Также заслуживает внимания и еще один отклик — статья “По поводу одного предисловия”, написанная тремя молодыми народовольцами и опубликованная в 1888 году. Ее авторы не только солидаризовались с брошюрой Русанова-Лаврова, но и подчеркивали, что терроризм был и остается “душой” их движения.
В частном порядке некоторые эмигранты утверждали, что Тихомиров сошел с ума[97].
В ответ на всю эту критику Тихомиров написал брошюру “Почему я перестал быть революционером”, опубликованную в Париже в августе 1888 года[98]. Прежде всего она была адресована его критикам-социалистам, как народовольцам, так и всем прочим. Здесь Тихомиров признавался, что поддерживал “Народную волю” дольше, чем ему подсказывал здравый смысл. Но, насколько он мог вспомнить, еще в 1885 году он написал Герману Лопатину, что больше не входит в партию, и с того момента не имел с ней ничего общего[99]. Терроризм, по его мнению, был эффективен до тех пор, пока правительство считало, что за ним стоят внушительные социальные силы, но он утратил всякую состоятельность, как только выяснилось, что у него нет никакой народной поддержки.
Затем Тихомиров уделил внимание теме, давно его привлекавшей, — потребности России в самодержавии. Утверждение самодержавия стало результатом исторического развития России и потому должно восприниматься как данность — по крайней мере, до тех пор, пока в России есть десятки миллионов людей, ничего не знающих и не желающих знать о политике.

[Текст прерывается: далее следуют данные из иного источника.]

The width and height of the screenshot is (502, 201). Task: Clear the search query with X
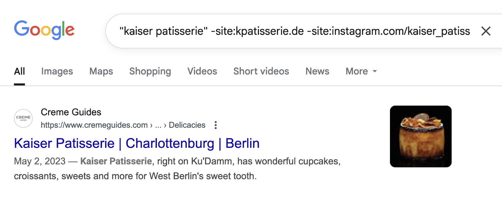pos(486,31)
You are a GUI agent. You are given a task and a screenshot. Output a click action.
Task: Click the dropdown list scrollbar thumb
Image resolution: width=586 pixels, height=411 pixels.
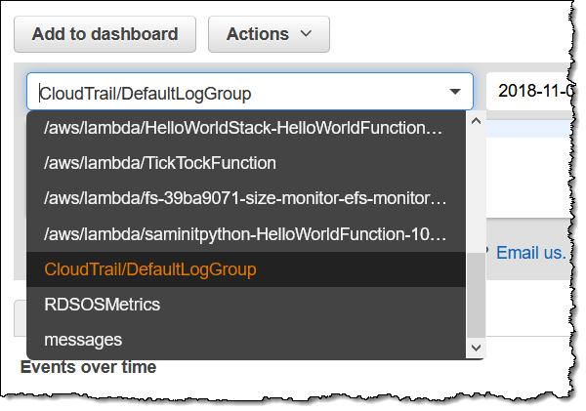click(476, 293)
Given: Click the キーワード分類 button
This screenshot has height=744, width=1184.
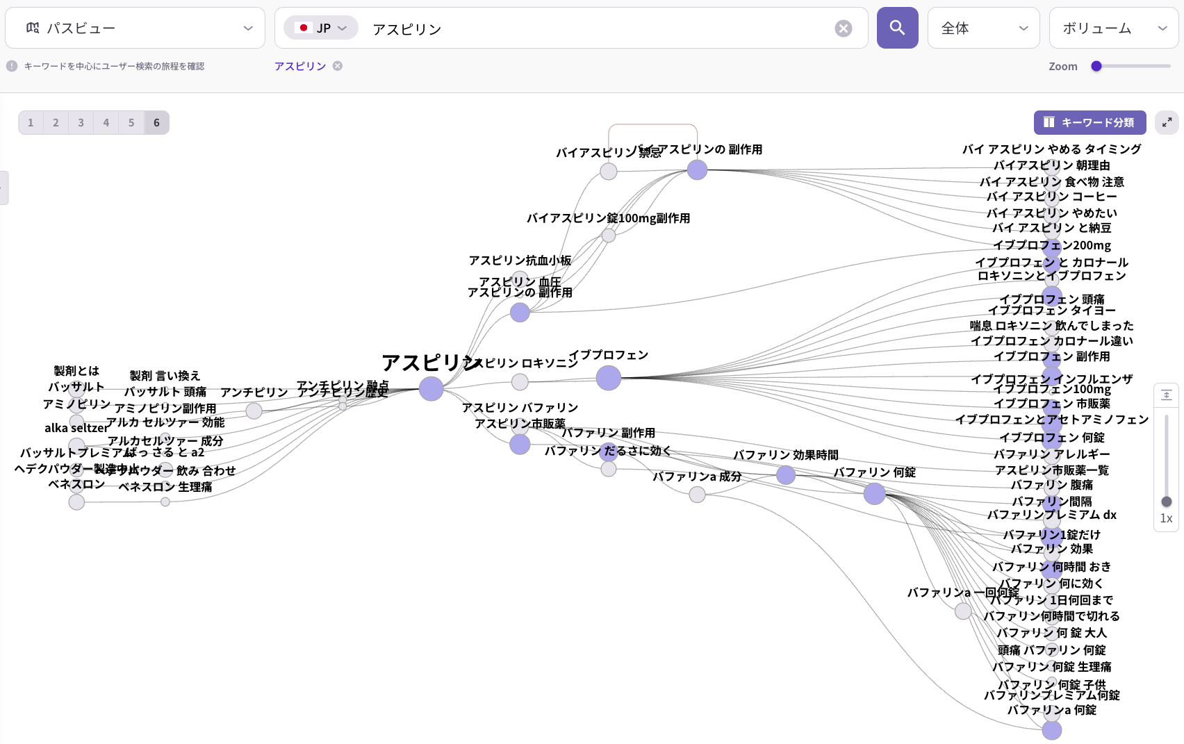Looking at the screenshot, I should 1090,122.
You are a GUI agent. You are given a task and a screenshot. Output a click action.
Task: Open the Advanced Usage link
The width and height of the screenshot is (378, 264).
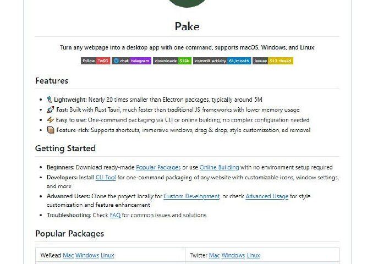(267, 196)
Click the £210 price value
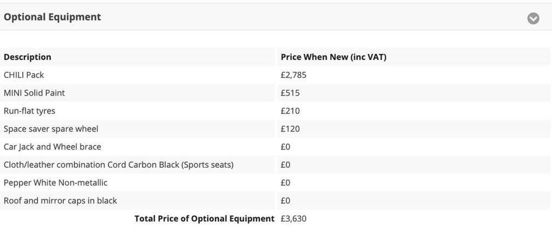 pos(290,111)
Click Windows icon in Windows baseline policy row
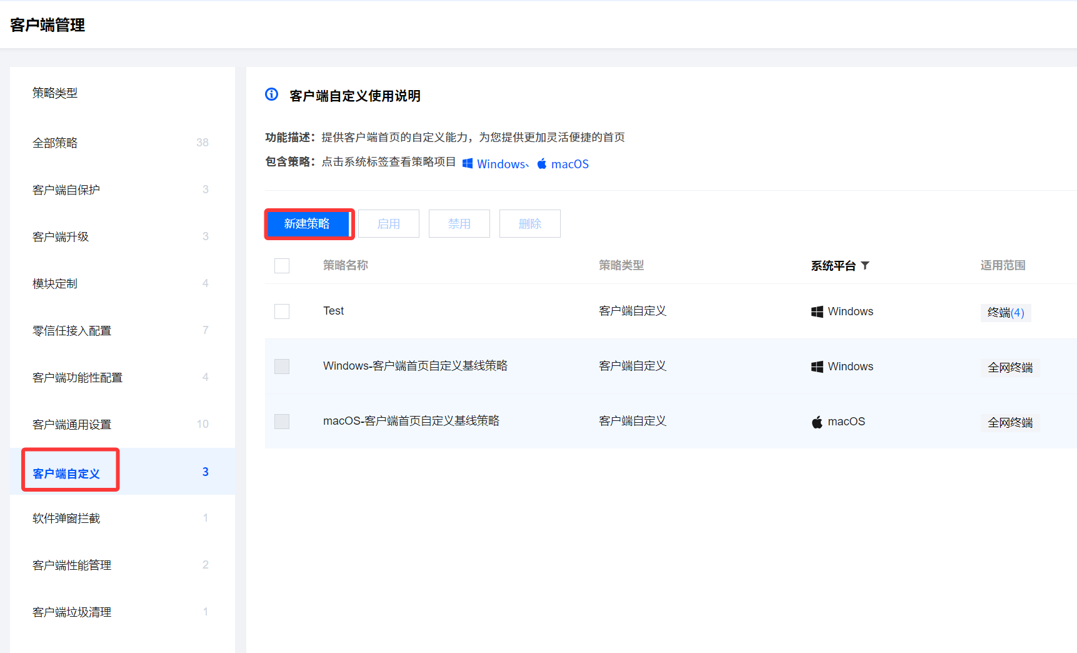This screenshot has height=653, width=1077. click(x=817, y=367)
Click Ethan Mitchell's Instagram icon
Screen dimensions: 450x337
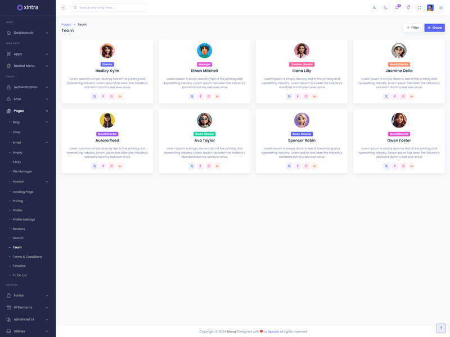(x=209, y=97)
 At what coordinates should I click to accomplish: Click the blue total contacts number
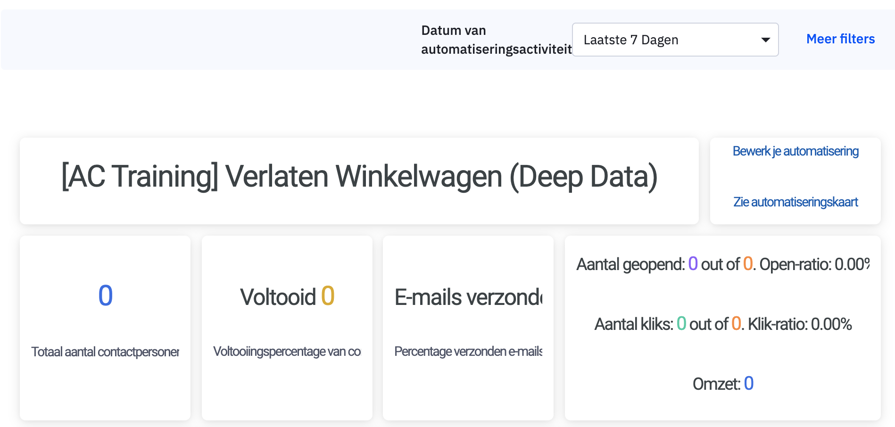point(105,296)
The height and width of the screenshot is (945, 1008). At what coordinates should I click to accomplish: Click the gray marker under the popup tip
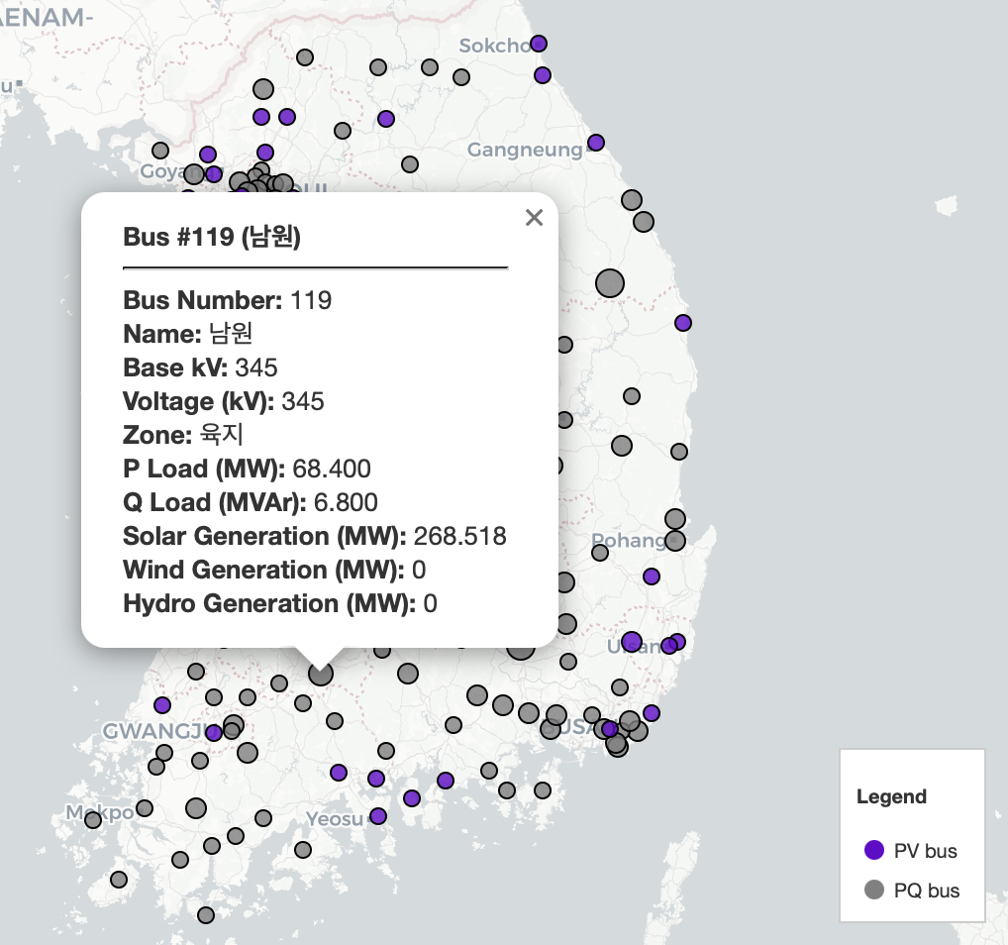320,674
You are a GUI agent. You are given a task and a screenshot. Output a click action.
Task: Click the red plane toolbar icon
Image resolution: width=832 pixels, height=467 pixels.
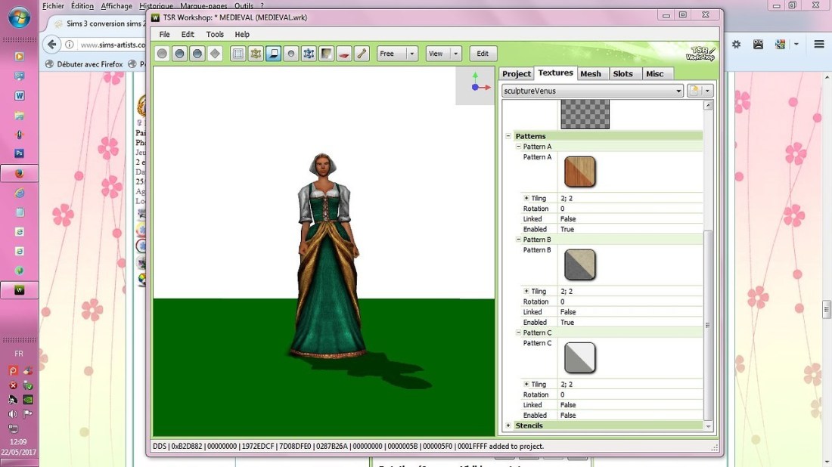click(344, 54)
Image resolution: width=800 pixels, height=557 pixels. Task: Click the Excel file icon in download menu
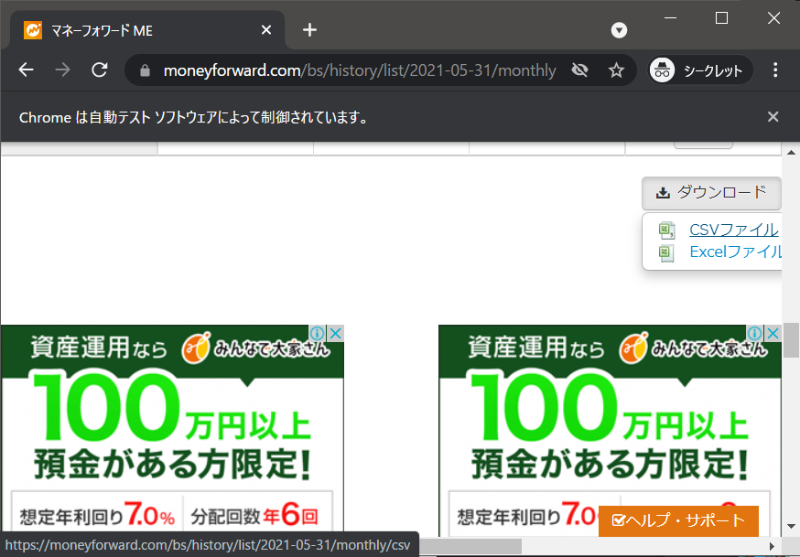tap(666, 252)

И если бы царя вдруг попытались принудить к ограничению собственной власти, то подобный шаг не имел бы никакого эффекта: как только идея об этом была бы высказана, массы восстали бы и уничтожили бы тех, кто хочет видеть царскую власть ограниченной[100].
Связующим звеном между Тихомировым и царскими властями стал Исаак Павловский, бывший радикал и ответчик на процессе 193 революционеров; подобно Тихомирову, он был освобожден, поскольку отсидел в предварительном заключении весь назначенный судом срок. Затем он был сослан, но сбежал за границу, откуда писал для русских и зарубежных изданий. Тихомиров познакомился с ним в тюрьме. Павловский тоже отрекся от своих прежних убеждений и, вероятно, повлиял на Тихомирова. В Париже они стали друзьями; по словам Тихомирова, Павловский был едва ли не единственным русским, с кем он поддерживал дружеские отношения до самого возвращения в Россию[101].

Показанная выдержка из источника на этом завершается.